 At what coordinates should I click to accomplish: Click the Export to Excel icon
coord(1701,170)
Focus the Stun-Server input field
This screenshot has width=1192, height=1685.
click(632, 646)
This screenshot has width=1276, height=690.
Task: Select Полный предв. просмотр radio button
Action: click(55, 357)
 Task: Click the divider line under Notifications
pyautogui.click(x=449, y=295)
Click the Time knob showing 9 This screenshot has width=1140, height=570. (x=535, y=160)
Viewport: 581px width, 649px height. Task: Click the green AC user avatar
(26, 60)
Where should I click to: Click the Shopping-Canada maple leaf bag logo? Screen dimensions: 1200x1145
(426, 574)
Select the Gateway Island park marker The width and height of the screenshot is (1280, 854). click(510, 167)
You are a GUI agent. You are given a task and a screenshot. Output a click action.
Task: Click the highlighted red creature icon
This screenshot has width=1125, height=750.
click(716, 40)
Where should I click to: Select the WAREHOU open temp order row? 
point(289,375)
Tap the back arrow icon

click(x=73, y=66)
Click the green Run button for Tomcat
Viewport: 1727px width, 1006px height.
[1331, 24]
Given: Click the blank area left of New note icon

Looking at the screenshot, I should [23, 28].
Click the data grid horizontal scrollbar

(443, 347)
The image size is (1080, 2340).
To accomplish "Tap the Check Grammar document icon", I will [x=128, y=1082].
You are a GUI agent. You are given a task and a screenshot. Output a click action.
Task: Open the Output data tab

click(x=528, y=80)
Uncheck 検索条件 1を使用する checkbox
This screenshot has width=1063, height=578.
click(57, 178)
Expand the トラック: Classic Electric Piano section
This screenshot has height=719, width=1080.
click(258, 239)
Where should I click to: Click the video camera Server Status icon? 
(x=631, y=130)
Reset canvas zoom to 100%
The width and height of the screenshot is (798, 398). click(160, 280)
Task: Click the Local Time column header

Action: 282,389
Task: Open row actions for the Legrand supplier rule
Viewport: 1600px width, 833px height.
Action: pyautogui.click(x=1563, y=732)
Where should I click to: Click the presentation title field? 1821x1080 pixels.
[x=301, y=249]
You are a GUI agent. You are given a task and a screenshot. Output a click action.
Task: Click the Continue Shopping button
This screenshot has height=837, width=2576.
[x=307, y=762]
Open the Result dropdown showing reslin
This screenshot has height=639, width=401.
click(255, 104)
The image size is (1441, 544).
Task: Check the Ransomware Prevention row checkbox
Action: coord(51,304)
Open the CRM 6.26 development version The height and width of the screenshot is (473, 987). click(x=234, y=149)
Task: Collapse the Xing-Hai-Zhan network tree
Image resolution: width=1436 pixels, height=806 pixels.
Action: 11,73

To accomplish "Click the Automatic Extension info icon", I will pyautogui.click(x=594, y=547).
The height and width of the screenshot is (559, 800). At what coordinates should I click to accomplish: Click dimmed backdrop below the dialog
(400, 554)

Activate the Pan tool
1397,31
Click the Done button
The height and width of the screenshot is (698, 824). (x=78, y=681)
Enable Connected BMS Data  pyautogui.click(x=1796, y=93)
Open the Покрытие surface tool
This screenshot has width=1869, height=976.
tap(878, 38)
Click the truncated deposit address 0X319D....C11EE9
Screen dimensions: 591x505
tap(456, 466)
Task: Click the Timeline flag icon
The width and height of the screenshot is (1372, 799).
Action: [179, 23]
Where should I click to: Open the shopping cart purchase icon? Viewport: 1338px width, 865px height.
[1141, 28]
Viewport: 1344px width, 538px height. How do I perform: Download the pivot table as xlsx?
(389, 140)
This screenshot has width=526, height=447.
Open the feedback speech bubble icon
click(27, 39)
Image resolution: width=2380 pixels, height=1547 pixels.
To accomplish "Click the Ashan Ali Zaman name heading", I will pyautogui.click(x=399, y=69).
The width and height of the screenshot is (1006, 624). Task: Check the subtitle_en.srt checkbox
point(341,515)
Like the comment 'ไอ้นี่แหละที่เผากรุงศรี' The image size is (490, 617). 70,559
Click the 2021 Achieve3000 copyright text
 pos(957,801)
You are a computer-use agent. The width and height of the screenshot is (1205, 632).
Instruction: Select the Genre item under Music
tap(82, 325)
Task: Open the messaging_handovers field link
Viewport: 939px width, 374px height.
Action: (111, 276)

◆ **Work instruction**
Reproduce the lines above, beginning at the line with "The width and height of the screenshot is (1372, 799)." and stopping after the line with "Image resolution: width=2380", exactly as they are.

◆ **Completed exercise**
The width and height of the screenshot is (1372, 799).
Action: [179, 23]
Where should I click to: Open the shopping cart purchase icon? Viewport: 1338px width, 865px height.
[1141, 28]
Viewport: 1344px width, 538px height. How do I perform: Download the pivot table as xlsx?
(389, 140)
This screenshot has width=526, height=447.
Open the feedback speech bubble icon
click(27, 39)
Image resolution: width=2380 pixels, height=1547 pixels.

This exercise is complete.